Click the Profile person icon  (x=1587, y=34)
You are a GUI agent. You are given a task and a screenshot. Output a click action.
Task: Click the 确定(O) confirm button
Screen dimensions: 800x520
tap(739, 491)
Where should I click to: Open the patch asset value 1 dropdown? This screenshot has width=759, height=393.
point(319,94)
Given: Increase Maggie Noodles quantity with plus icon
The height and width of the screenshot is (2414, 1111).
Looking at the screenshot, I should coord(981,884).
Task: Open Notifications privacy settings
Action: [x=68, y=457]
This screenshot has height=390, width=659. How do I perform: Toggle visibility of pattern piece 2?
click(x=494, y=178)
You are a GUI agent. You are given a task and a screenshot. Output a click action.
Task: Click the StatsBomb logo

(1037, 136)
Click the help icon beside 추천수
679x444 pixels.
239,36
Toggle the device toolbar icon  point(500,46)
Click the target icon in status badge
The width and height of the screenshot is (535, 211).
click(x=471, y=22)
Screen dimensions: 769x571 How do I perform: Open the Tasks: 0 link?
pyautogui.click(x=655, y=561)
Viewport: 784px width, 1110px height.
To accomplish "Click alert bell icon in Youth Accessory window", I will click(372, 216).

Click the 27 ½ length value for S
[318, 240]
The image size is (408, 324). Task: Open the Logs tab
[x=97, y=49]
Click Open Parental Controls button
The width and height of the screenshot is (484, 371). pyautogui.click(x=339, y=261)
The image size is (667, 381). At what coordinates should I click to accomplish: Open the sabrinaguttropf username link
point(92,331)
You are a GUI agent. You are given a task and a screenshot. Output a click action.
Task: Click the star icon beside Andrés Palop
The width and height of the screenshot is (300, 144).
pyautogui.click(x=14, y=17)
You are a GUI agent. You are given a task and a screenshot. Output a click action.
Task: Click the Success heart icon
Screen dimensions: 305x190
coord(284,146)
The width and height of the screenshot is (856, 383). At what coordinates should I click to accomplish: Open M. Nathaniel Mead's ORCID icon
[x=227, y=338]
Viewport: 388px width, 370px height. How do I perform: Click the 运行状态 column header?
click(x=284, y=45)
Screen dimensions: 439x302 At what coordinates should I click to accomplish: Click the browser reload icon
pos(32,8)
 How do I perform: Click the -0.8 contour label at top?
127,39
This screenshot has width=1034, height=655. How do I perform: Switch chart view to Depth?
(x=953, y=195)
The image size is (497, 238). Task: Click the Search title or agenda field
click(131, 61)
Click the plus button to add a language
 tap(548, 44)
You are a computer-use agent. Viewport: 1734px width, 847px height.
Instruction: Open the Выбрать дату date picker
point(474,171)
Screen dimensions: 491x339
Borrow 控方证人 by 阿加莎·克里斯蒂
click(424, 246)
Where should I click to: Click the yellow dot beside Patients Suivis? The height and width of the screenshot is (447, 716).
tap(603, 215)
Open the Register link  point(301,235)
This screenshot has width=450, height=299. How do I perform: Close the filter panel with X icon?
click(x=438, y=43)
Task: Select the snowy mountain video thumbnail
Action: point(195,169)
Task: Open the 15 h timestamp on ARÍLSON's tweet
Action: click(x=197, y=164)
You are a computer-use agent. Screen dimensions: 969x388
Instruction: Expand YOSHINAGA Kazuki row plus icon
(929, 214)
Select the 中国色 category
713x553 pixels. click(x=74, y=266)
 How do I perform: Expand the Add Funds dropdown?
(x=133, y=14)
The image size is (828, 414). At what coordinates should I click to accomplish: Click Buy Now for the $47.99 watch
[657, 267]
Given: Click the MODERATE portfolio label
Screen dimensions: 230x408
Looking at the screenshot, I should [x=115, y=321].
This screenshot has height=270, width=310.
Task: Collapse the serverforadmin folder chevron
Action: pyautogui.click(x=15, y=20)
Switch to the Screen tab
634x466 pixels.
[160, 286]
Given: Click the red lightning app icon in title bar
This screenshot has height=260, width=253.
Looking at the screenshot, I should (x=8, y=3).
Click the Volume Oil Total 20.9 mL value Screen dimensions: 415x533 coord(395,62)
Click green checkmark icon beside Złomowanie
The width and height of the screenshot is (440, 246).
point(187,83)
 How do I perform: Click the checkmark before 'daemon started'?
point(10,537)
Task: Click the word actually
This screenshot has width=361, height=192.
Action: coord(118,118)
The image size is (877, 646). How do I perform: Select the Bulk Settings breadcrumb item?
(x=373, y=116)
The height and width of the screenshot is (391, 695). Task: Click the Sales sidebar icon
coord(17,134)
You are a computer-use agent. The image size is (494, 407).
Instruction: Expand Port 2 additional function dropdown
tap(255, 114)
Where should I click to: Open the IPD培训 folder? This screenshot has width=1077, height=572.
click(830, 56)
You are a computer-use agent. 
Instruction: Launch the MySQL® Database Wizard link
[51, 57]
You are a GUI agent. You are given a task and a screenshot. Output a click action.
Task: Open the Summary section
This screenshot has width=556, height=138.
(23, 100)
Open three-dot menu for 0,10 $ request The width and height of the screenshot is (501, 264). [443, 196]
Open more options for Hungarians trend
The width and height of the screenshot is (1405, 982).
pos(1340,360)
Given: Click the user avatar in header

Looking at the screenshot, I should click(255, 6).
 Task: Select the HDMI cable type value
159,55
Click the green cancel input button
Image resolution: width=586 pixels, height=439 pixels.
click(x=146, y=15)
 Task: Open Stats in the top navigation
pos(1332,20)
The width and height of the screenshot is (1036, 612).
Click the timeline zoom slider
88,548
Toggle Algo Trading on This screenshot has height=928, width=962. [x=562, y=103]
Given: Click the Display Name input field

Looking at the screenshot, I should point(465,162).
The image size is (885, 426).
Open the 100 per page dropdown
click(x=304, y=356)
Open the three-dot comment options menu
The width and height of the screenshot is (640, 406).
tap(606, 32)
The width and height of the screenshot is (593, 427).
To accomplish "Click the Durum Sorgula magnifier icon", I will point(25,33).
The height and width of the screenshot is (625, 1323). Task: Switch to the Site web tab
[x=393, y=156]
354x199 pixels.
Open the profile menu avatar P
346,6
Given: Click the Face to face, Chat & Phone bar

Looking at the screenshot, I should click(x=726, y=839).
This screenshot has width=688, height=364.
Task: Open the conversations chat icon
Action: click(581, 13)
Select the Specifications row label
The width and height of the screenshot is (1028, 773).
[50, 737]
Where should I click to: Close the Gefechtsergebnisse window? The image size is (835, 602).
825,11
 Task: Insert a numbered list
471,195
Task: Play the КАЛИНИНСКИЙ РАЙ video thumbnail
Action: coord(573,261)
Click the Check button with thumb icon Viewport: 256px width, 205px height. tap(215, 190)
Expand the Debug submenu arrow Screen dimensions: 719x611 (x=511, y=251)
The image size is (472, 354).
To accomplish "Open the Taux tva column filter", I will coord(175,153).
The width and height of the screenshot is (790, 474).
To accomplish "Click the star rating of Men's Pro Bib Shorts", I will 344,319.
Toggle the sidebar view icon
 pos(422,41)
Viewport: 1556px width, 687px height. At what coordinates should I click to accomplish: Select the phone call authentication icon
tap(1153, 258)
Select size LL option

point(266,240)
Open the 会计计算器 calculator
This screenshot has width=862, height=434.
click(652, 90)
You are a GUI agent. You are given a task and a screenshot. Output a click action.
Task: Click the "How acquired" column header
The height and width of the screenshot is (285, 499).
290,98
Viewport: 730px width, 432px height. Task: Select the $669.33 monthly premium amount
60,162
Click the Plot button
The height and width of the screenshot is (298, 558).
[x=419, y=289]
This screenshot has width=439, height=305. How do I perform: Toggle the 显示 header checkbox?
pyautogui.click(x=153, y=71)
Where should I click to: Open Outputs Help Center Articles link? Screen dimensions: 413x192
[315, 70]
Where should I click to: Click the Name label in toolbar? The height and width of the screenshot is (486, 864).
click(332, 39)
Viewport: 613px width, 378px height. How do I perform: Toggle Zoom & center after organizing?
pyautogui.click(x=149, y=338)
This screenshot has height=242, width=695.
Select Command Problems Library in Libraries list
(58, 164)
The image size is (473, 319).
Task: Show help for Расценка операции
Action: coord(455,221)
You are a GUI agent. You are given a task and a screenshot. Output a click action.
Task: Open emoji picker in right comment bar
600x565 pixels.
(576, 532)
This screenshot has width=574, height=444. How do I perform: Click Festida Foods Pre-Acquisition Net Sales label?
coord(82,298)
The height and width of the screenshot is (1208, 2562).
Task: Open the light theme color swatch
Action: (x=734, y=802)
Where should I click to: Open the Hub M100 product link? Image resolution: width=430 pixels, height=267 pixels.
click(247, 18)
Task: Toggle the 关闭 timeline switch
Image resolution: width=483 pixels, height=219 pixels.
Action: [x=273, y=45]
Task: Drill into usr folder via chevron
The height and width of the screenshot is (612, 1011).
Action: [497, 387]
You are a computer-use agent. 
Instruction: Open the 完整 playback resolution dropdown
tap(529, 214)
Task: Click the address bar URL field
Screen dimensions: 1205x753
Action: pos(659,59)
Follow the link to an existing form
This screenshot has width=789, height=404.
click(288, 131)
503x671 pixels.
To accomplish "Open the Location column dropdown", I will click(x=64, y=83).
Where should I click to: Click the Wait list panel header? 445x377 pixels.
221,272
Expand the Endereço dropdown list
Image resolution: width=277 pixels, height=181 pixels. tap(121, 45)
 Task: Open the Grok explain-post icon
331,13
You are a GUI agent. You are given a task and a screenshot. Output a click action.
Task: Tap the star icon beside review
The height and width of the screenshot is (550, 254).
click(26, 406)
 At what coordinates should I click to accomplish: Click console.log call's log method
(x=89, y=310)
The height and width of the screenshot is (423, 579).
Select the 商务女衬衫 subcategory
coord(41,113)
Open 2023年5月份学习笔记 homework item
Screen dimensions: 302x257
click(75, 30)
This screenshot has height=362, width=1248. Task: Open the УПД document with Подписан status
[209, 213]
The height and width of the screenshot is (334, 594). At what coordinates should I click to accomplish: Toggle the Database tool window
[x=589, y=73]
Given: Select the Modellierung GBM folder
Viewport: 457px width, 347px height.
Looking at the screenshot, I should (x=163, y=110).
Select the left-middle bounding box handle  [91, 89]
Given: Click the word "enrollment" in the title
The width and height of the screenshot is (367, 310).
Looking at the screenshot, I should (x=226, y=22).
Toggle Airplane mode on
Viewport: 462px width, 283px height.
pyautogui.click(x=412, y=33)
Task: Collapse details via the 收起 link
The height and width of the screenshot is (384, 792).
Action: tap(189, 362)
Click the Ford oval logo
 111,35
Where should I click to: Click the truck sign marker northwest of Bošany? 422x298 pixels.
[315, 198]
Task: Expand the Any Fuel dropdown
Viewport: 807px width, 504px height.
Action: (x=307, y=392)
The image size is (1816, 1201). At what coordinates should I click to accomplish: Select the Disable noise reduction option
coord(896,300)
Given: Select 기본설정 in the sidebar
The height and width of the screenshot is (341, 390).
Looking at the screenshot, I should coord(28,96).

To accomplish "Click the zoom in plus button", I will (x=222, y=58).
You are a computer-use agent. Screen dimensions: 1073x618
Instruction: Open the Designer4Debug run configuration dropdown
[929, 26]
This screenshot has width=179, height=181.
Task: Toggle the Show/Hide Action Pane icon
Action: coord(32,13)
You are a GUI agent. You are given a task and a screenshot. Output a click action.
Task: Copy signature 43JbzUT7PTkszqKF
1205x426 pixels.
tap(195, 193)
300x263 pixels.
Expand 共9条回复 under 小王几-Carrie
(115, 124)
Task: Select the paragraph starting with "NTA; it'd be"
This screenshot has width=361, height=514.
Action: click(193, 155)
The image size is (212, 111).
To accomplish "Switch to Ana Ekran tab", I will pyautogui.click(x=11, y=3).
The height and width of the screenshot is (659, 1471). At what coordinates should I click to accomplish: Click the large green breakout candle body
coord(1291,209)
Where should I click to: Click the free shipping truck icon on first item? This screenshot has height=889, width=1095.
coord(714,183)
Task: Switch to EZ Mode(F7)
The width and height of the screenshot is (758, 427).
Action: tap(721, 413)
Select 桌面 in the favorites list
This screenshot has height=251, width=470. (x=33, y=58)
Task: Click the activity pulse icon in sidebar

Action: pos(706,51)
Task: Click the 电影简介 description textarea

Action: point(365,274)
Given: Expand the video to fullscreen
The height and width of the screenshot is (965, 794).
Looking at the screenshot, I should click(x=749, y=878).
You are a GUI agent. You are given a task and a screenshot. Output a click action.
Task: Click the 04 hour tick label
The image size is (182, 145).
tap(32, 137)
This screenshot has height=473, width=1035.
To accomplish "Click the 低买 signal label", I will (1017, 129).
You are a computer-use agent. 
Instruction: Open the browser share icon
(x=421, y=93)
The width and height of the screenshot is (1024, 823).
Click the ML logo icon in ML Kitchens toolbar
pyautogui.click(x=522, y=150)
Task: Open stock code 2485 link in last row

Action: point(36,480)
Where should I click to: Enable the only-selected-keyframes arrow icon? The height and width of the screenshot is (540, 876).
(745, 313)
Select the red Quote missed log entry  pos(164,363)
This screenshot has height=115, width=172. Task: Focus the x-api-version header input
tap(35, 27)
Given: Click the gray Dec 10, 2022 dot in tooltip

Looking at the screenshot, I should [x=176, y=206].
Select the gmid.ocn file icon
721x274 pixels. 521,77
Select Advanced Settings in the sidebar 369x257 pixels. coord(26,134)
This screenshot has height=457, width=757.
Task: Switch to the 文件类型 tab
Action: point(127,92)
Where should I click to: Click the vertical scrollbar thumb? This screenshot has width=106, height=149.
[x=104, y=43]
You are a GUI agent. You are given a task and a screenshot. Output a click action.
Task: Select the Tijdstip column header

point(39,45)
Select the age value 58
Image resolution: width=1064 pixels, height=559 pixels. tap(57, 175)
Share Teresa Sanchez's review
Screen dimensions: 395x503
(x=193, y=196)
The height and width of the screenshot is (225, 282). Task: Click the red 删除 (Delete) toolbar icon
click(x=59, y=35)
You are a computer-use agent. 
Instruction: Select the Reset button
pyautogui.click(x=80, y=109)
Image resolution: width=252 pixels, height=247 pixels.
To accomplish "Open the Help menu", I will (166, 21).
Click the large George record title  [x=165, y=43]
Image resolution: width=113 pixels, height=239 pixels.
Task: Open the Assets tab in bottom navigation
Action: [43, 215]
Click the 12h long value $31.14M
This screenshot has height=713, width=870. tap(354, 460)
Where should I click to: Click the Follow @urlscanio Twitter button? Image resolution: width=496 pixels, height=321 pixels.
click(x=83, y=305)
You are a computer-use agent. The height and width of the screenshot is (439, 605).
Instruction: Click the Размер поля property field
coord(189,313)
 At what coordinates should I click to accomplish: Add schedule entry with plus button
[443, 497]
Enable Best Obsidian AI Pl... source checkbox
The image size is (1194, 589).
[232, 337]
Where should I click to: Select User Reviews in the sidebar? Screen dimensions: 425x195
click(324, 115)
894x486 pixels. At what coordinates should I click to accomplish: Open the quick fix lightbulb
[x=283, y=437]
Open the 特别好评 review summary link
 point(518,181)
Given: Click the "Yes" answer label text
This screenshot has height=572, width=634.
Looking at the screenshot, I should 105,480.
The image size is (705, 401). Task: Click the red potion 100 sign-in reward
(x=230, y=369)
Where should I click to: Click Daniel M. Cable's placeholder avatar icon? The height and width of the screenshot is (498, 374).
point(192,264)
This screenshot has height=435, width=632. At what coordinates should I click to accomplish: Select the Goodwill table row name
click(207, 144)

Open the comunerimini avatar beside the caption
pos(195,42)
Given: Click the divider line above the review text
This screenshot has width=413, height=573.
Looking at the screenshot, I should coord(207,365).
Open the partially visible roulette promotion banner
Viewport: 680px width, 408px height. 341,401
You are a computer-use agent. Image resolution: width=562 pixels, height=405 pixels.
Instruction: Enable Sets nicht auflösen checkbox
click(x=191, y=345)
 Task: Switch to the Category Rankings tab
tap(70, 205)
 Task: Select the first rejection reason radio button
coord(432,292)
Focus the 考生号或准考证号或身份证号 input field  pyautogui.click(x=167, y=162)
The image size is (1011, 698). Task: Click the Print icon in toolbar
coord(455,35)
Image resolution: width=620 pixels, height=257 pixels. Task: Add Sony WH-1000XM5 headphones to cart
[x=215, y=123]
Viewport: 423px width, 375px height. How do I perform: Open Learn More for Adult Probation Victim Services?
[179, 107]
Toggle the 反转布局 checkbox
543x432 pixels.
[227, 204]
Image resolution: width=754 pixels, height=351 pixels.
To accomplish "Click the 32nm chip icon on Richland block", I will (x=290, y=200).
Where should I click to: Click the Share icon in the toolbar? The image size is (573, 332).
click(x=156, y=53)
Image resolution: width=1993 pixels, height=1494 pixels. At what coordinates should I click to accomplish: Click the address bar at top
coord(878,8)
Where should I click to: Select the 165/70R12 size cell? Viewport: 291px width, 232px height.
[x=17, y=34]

#### WORK INSTRUCTION:
Your answer should hold exactly the lines from the one containing "Image resolution: width=754" through the end of the entries above, and nothing else.

#### TASK SOLUTION:
Image resolution: width=754 pixels, height=351 pixels.
To accomplish "Click the 32nm chip icon on Richland block", I will (x=290, y=200).
Where should I click to: Click the Share icon in the toolbar? The image size is (573, 332).
click(x=156, y=53)
Image resolution: width=1993 pixels, height=1494 pixels. At what coordinates should I click to accomplish: Click the address bar at top
coord(878,8)
Where should I click to: Select the 165/70R12 size cell? Viewport: 291px width, 232px height.
[x=17, y=34]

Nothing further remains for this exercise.